6. Build Sweat Equity
If you have a low budget, save some money by building sweat equity in the property. Sweat equity is the unpaid labor put into the project with physical labor and mental effort. For many, sweat equity is an important part of building a successful business because it gives people the momentum to keep going.
7. Flip the House
After completing all the necessary repairs and design plans, the next step is reselling the house. As soon as you list the house, time is of the essence as you are less likely to get a profit the longer the house sits on the market. The goal should be to make your improvements quickly and then put it on the market as fast as you can. Working with a real estate agent at this point is essential.
Cost of Flipping a House
The cost will vary depending on how much the initial purchase was, the cost of repairs, and the necessary time taken to complete the sale, but here is a brief overview of the aspects you should expect to pay for during this process:
Your Financial Investment
This process is all about math because you want to be sure you'll earn a profit when everything is said and done. Some of the following expenses house flippers should be prepared for include:
Inspection fees
Insurance payments
Property tax
Marketing cost
Utility cost
Your Time Investment
Aside from the financial investment required, there is a significant time investment too, which will vary depending on the scope of the project. You should expect to spend a minimum of 6 to 12 weeks on the process from start to finish if everything goes according to plan. However, there is a large chance any part of the process could get delayed by several months, which could cause a snag in your plans.

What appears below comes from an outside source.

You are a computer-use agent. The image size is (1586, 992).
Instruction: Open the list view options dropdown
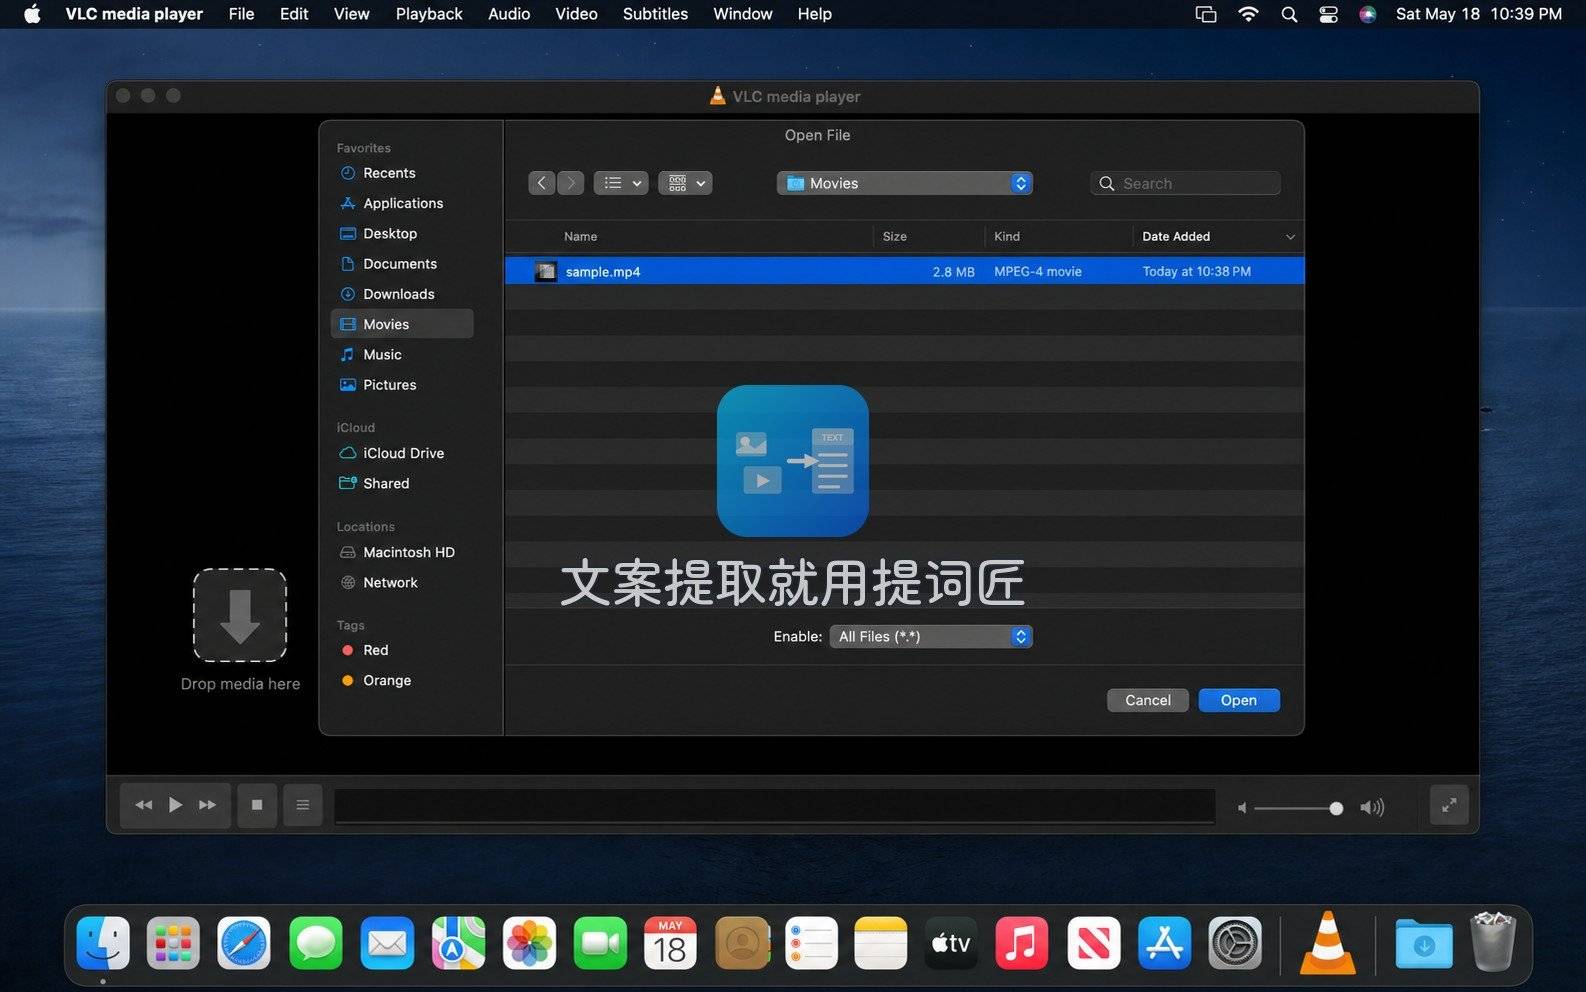point(621,183)
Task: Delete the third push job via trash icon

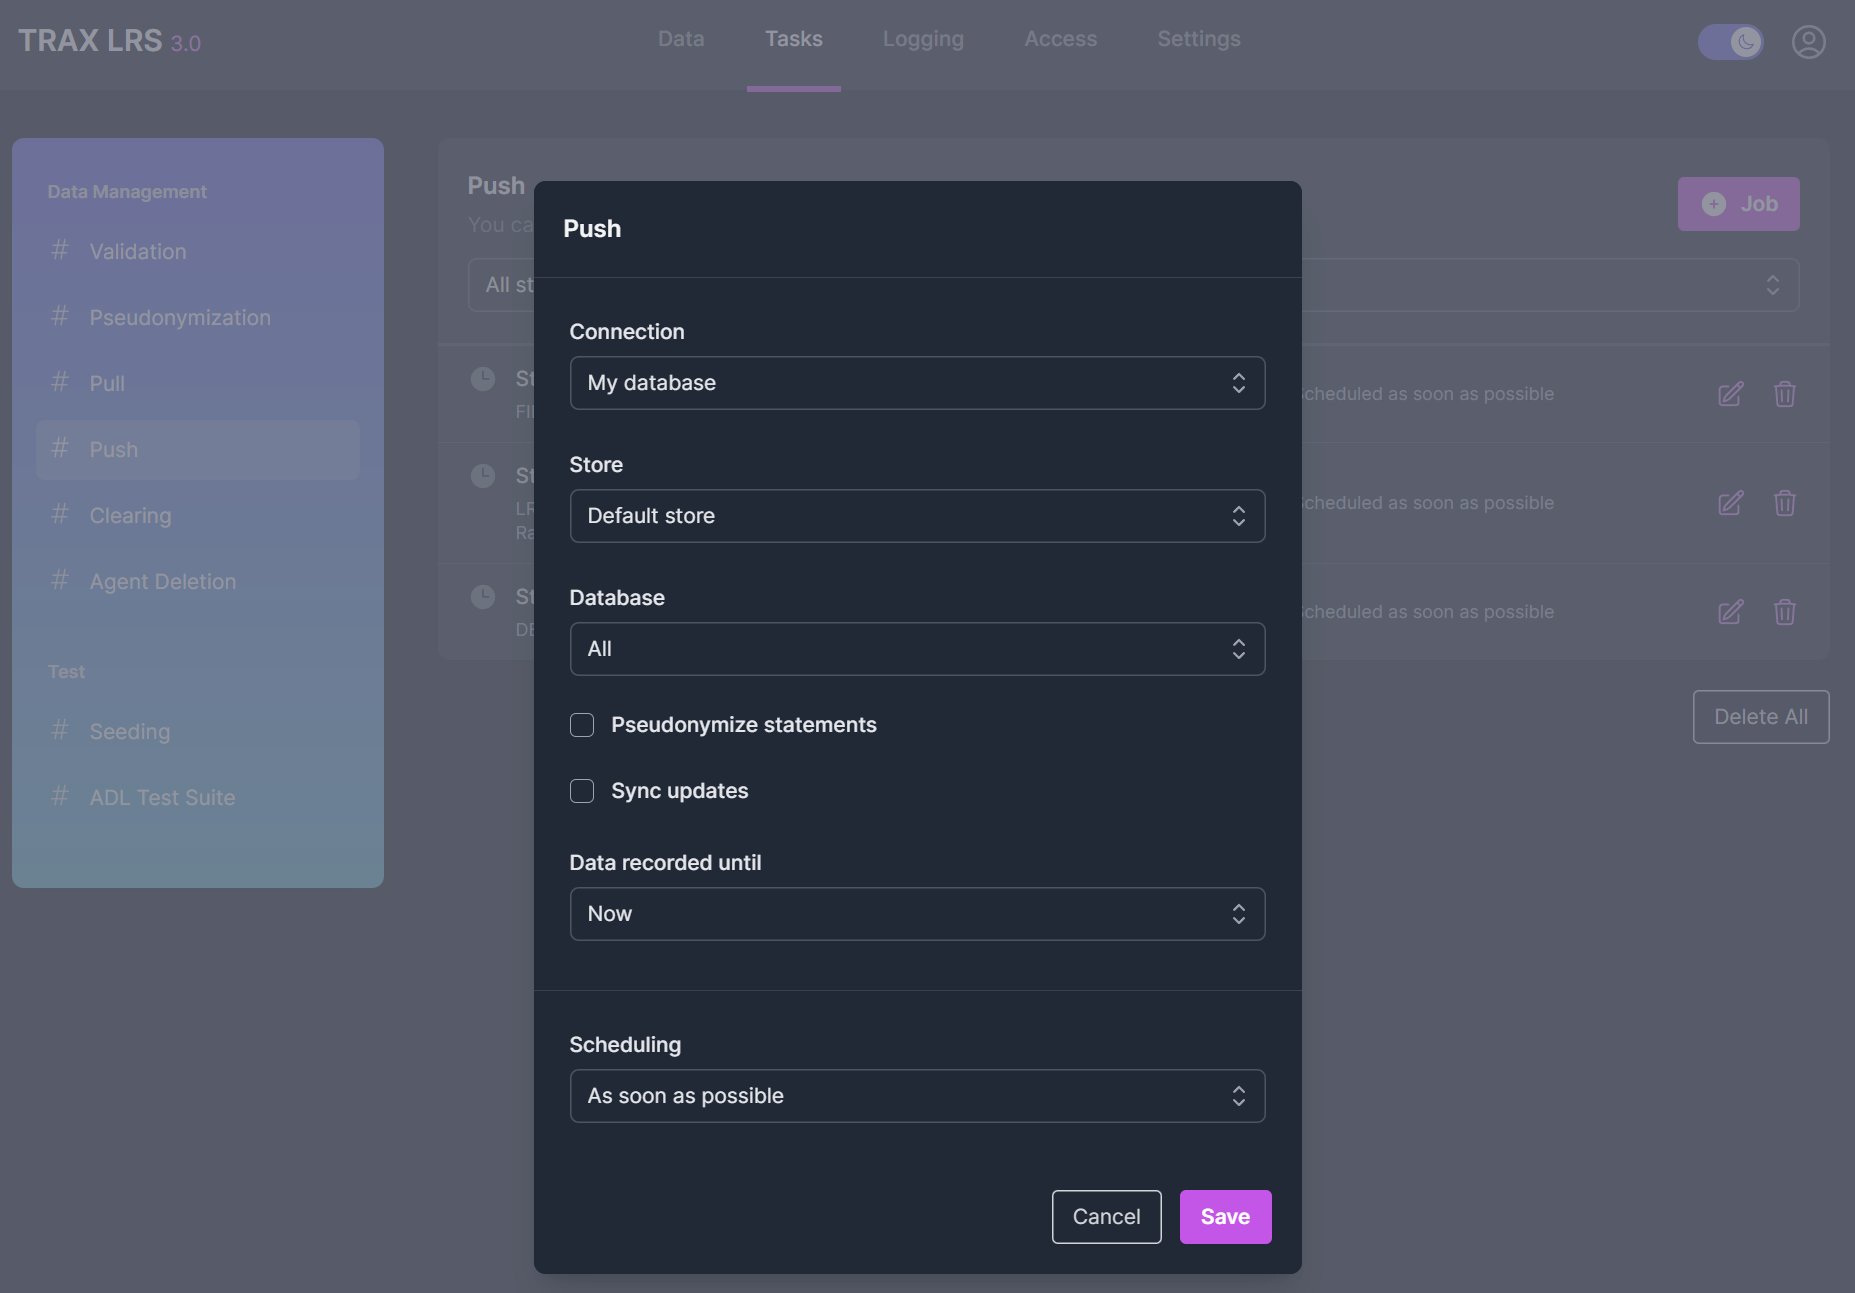Action: coord(1784,612)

Is Flipping Houses Right for You?
House flipping isn't right for everybody. It's always a good idea to weigh the pros and cons before you get started.
Pros | Cons |
Great profit potential | Great potential for loss in investments |
If you are skilled in design or construction, this is a great side hustle opportunity | Without the necessary skills, outside help and support can be costly. |
Compared to other real estate investments, house flipping is relatively low risk. | House flipping requires a lot of planning and budgeting to be done correctly. |
You can learn a lot about the real estate market. | Plenty of unexpected costs can come up and you may spend more money than anticipated. |
You can learn a lot about your local market and community. | You'll need in-depth knowledge of the local real estate industry for the best possible chance. |
The Bottom Line
With a good plan that includes a careful look at your financial situation, house flipping can be a great business option, but it's not one you should take on if you're looking for overnight success. There is a great opportunity to make costly mistakes and lose money during the process, so it's important to work with a team of experts. Working with people who know the local real estate market and know how to make repairs can help you out in the long run and with the right loan and interest rate, you'll have no problem flipping a house!